Introduction to DDT (Document Data Transfer)
Part 1: DDT Overview
DDT is a next-generation MongoDB database migration and synchronization tool developed by Shanghai Jinmu Information Technology Co., Ltd. (referred to as "Jinmu Information"). It is designed to meet various customer needs and leverages Jinmu Information's years of experience in MongoDB services and research and development.
DDT is a versatile data transfer software developed in JAVA that offers high robustness, high transferability, and high availability. It allows for fast and stable data migration, helping users with tasks such as data backup, real-time migration, disaster recovery, and more. Users can also customize configuration parameters to achieve efficient data transfer for different scenarios.
Given the limitations of the built-in primary-secondary synchronization in MongoDB replica sets for certain business scenarios, Jinmu Information developed the DDT synchronization tool. DDT can be used for instance-level, data center-level, and cross-data center replication, catering to disaster recovery and multi-active requirements.
Traditional MongoDB data synchronization is limited to data transfers between similar architectures. However, DDT supports data transfers between three types of architectures: standalone nodes, replica sets, and sharded clusters. This flexibility enables data synchronization between different types of architectures, such as from a standalone node to a sharded cluster or from a sharded cluster to a standalone node.
The core of DDT's real-time synchronization lies in its efficient parsing and application of the OPLOG log, allowing for high-performance and secure real-time synchronization. The source MongoDB can be a standalone instance, a replica set, or a sharded cluster, while the target can be a mongod or mongos instance. For replica sets, it's recommended to source data from secondary/hidden nodes to reduce the load on the primary node.
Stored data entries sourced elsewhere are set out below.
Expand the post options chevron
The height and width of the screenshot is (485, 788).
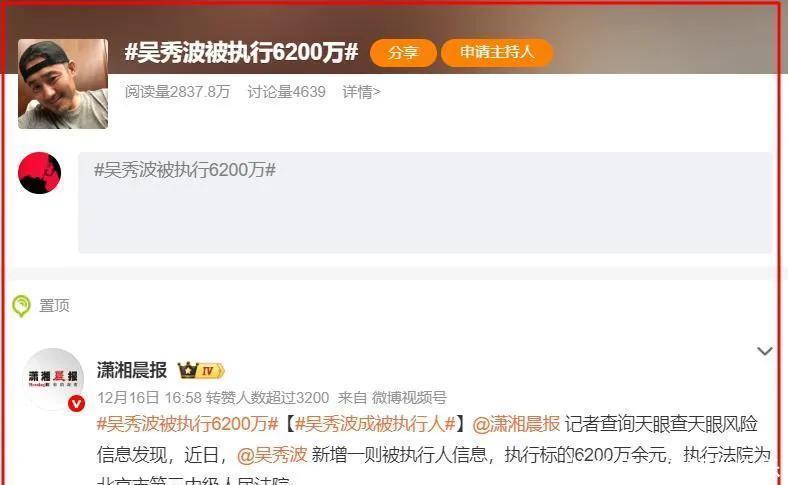pos(764,351)
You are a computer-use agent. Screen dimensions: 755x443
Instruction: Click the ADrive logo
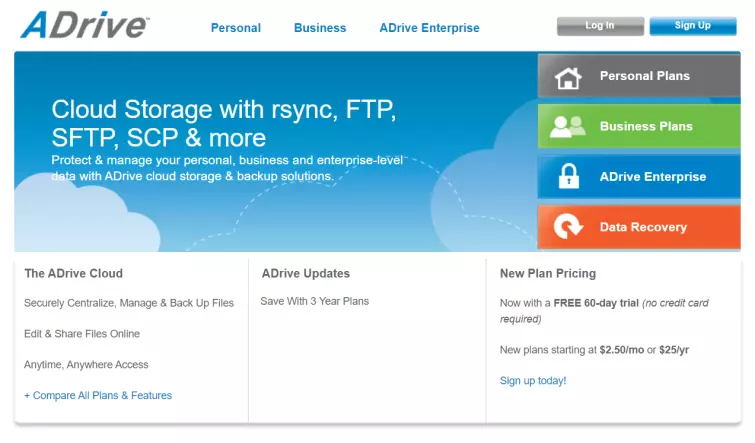[84, 25]
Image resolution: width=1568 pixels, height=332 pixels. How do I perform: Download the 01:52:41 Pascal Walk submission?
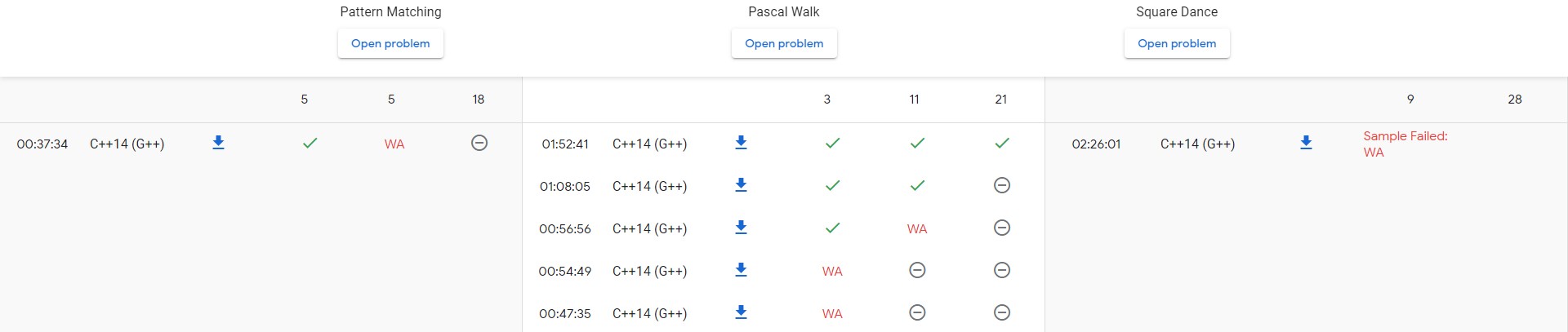point(741,144)
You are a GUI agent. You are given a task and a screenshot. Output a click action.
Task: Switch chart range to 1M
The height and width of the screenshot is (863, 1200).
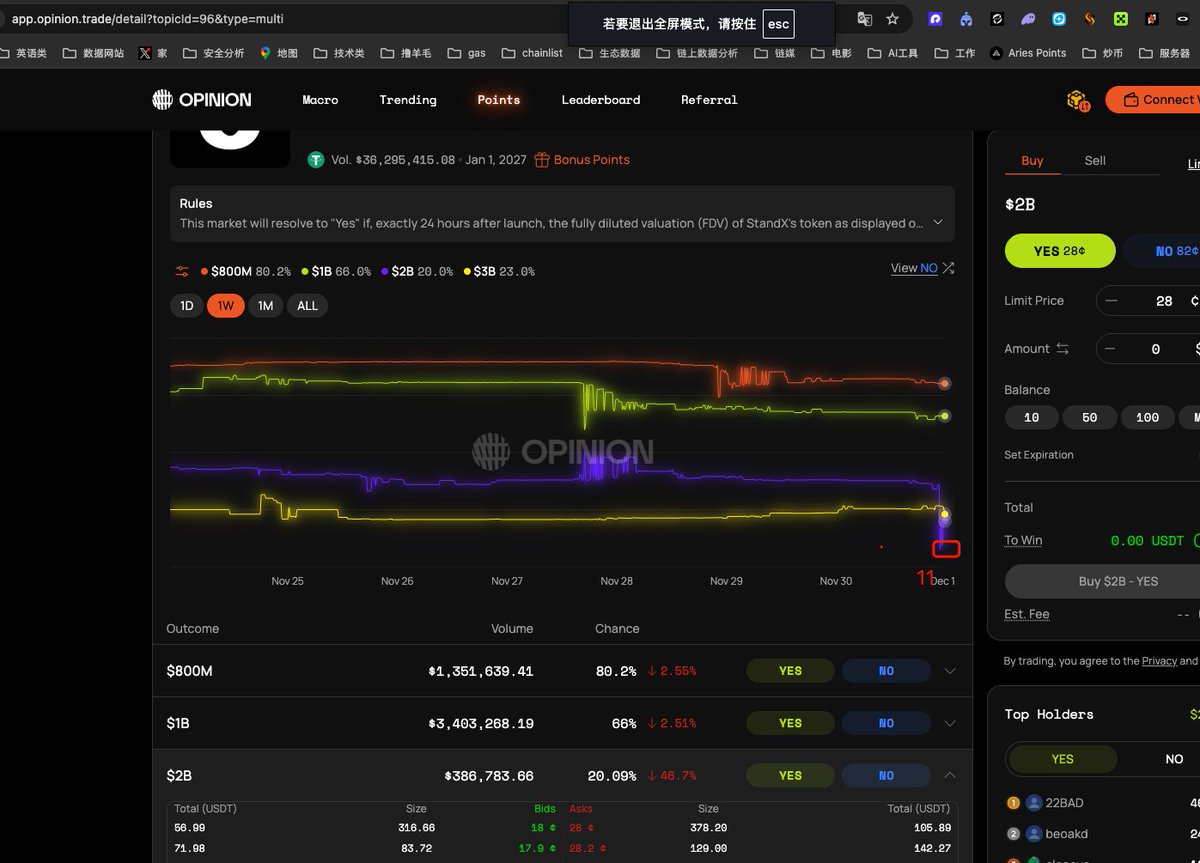coord(265,305)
For sharded clusters, each shard should connect to DDT.
Part 2: Features
DDT is characterized by its simplicity, security, versatility, multiple functionalities, and high performance.
2.1 High Performance
Efficient Data Validation
- Ensures consistent data volume.
- Ensures consistent data information.
- Ensures consistent data indexes.
- Ensures consistent data structure.
Multiple Synchronization Scenarios
- Full data replication.
- Real-time data synchronization.
- Incremental data synchronization.
- Customizable synchronization scope.
- Composite data synchronization scenarios.
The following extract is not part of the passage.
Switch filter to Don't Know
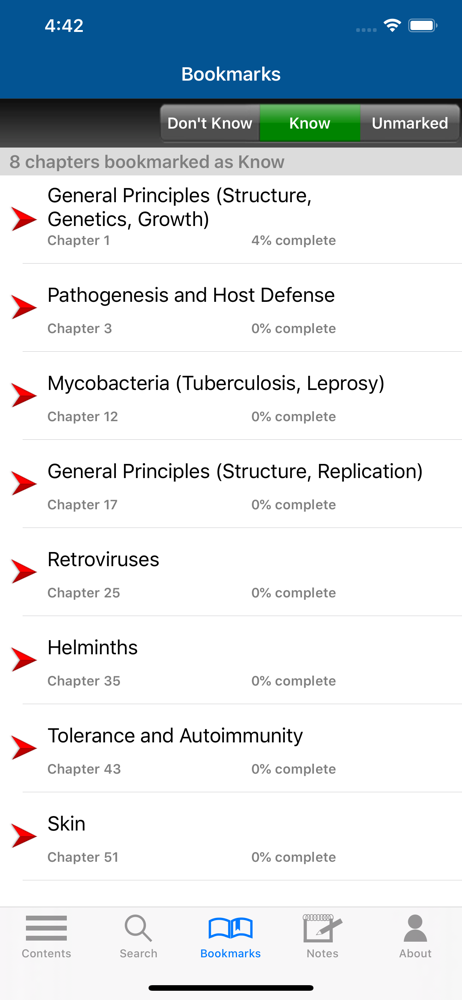Image resolution: width=462 pixels, height=1000 pixels. tap(210, 123)
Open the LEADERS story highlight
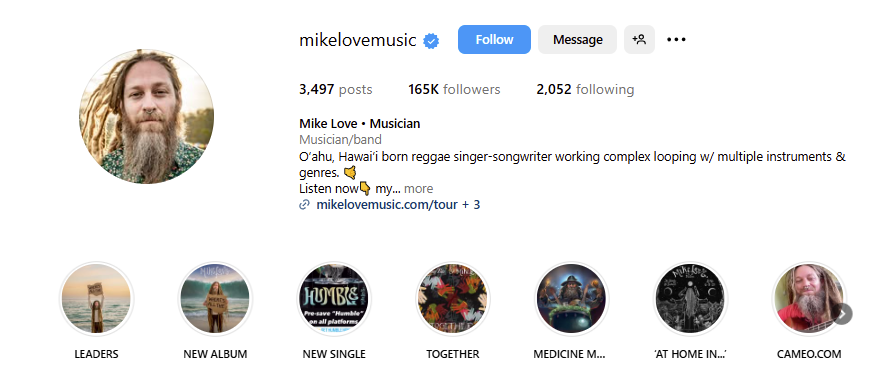The width and height of the screenshot is (872, 384). (x=96, y=299)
High-Speed Synchronization Mechanism
- Utilizes 100% of available bandwidth.
- Controlled CPU utilization.
- Configurable memory usage.
- Supports parallel synchronization of multiple tables.
Compact, Stable, and Efficient
- Compact in size.
- Supports seamless resume in case of interruption.
- Supports synchronization across multiple MongoDB versions.
2.2 Synchronization Modes
Synchronization Modes: Full, Real-time, Full and Incremental, Full and Real-time. Incremental synchronization refers to real-time synchronization with a specified time range for the Oplog.
Full Synchronization: Splits source MongoDB collections for querying, and multithreadedly writes the queried data into the target MongoDB collections. In this mode, higher resource availability generally leads to higher QPS.
Real-time Synchronization: Replicates data from the source MongoDB to another MongoDB to create redundant copies. It captures the oplog from the source MongoDB and replays it in the target MongoDB.
2.3 Resumable Transfer
In case of an unexpected source MongoDB shutdown, DDT can still synchronize data seamlessly upon restart. When DDT is unexpectedly closed, it can automatically resume from the last checkpoint and continue with the data transfer.
2.4 Multi-Version Support
DDT currently supports MongoDB versions 3.2 to 6.0. It reliably supports the synchronization of tables and bucket collections in newer versions.
2.5 DDL Operations
During real-time synchronization, users can customize the synchronization of certain DDL operations. Additionally, these DDL operations are recorded in logs for auditing purposes.
2.6 Oplog Delay
Oplog delay synchronization allows for easy failover in case of issues.
2.7 Synchronization Scope
In real-time synchronization, users can set the start and end times for synchronizing the Oplog within a specified time range.
There are additional features such as filtering the list of synchronized tables, data validation, and more.